Managing Dependencies

  • Executors aren't necessarily on the same box as your driver script
  • Use broadcast variables to share data outside of RDDs
  • Need a Python package that's not pre-loaded on EMR?
    • Set up a stem in EMR to run pip for what you need on each worker machine
    • Or use --py-files with spark-submit to add individual libraries that are on the master
    • Try to avoid using obscure packages you don't need in the first place - time is money on an EMR cluster (and your own cluster for that matter)

SparkSQL

  • Extends RDDs to a "DataFrame" object
  • Dataframes:
    • Contain Row objects
    • Can run SQL queries
    • Have a schema (leading to more efficient storage)
    • Read & write to JSON, Hive, Parquet
    • Communicate with JDBC/ODBC, Tableau
  • In Spark 2.0, a DataFrame is really a DataSet of Row objects
  • DataSets can wrap known, typed data too.
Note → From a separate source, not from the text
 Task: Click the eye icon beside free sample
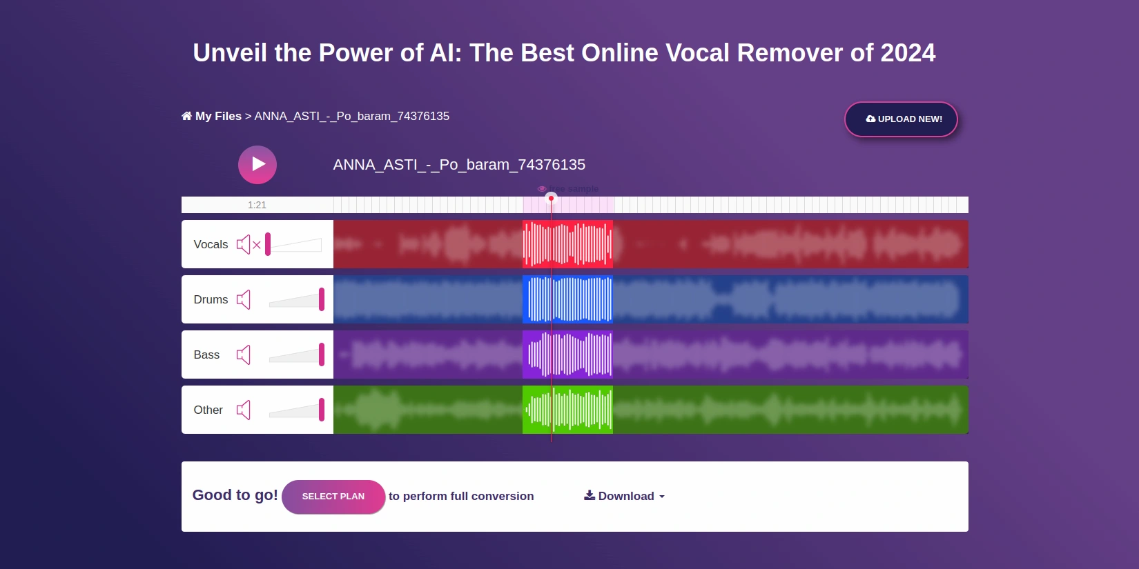tap(542, 189)
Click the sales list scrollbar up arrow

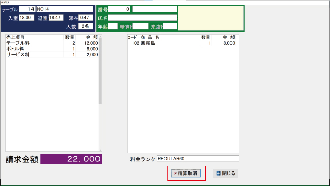click(100, 36)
But this is mostly transparent in Python, since Python is untyped (more important in Java & Scala)
  • It doesn't matter as much with Python, but the Spark 2.0 way is to use DataSets instead of DataFrames when you can

User Defined Functions (UDFs)

  • You can extend the SQL syntax yourself to do specialized operations

  • Example of a UDF to square a number:

    from pyspark.sql.types import IntegerType

    hiveCtx.registerFunction("square", lambda x: d*d, IntegerType())

    df = hiveCtx.sql("SELECT square('someNumericField') FROM tableName)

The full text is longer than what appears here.